(Data shown)
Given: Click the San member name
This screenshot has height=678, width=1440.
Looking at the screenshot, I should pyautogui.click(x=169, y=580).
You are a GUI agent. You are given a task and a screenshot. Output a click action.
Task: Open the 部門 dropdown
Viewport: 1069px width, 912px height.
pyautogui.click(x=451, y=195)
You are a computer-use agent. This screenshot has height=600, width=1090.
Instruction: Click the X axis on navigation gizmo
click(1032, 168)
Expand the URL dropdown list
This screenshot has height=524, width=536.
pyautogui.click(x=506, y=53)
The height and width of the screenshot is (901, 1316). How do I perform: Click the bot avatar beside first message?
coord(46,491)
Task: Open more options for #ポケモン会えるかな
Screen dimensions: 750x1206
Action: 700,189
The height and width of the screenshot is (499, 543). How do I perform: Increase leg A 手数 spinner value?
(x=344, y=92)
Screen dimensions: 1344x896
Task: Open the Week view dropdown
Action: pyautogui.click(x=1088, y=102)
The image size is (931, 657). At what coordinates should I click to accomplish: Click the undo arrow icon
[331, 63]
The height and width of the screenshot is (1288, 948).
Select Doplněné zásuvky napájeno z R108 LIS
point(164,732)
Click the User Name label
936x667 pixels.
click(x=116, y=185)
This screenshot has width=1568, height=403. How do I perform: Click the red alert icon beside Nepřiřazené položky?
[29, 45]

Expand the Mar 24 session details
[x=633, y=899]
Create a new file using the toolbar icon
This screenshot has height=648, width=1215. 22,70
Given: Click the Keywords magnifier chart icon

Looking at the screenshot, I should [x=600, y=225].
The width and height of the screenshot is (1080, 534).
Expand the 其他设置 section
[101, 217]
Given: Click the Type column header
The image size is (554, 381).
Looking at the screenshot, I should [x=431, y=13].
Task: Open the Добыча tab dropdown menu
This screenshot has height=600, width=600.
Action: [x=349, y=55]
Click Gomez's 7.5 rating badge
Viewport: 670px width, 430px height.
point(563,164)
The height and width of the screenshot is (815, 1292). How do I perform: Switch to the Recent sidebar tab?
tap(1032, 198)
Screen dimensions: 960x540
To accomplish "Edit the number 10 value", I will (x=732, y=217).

(Problem requirements)
None of the lines above may be skipped. Transcribe each one exactly.

(Finished exercise)
Given: Click the San member name
This screenshot has height=678, width=1440.
Looking at the screenshot, I should pyautogui.click(x=169, y=580).
You are a GUI agent. You are given a task and a screenshot. Output a click action.
Task: Open the 部門 dropdown
Viewport: 1069px width, 912px height.
pyautogui.click(x=451, y=195)
You are a computer-use agent. This screenshot has height=600, width=1090.
Instruction: Click the X axis on navigation gizmo
click(1032, 168)
Expand the URL dropdown list
This screenshot has height=524, width=536.
pyautogui.click(x=506, y=53)
The height and width of the screenshot is (901, 1316). How do I perform: Click the bot avatar beside first message?
coord(46,491)
Task: Open more options for #ポケモン会えるかな
Screen dimensions: 750x1206
Action: 700,189
The height and width of the screenshot is (499, 543). How do I perform: Increase leg A 手数 spinner value?
(x=344, y=92)
Screen dimensions: 1344x896
Task: Open the Week view dropdown
Action: pyautogui.click(x=1088, y=102)
The image size is (931, 657). At what coordinates should I click to accomplish: Click the undo arrow icon
[331, 63]
The height and width of the screenshot is (1288, 948).
Select Doplněné zásuvky napájeno z R108 LIS
point(164,732)
Click the User Name label
936x667 pixels.
click(x=116, y=185)
This screenshot has width=1568, height=403. How do I perform: Click the red alert icon beside Nepřiřazené položky?
[29, 45]

Expand the Mar 24 session details
[x=633, y=899]
Create a new file using the toolbar icon
This screenshot has height=648, width=1215. 22,70
Given: Click the Keywords magnifier chart icon

Looking at the screenshot, I should [x=600, y=225].
The width and height of the screenshot is (1080, 534).
Expand the 其他设置 section
[101, 217]
Given: Click the Type column header
The image size is (554, 381).
Looking at the screenshot, I should [x=431, y=13].
Task: Open the Добыча tab dropdown menu
This screenshot has height=600, width=600.
Action: [x=349, y=55]
Click Gomez's 7.5 rating badge
Viewport: 670px width, 430px height.
point(563,164)
The height and width of the screenshot is (815, 1292). How do I perform: Switch to the Recent sidebar tab?
tap(1032, 198)
Screen dimensions: 960x540
To accomplish "Edit the number 10 value", I will (x=732, y=217).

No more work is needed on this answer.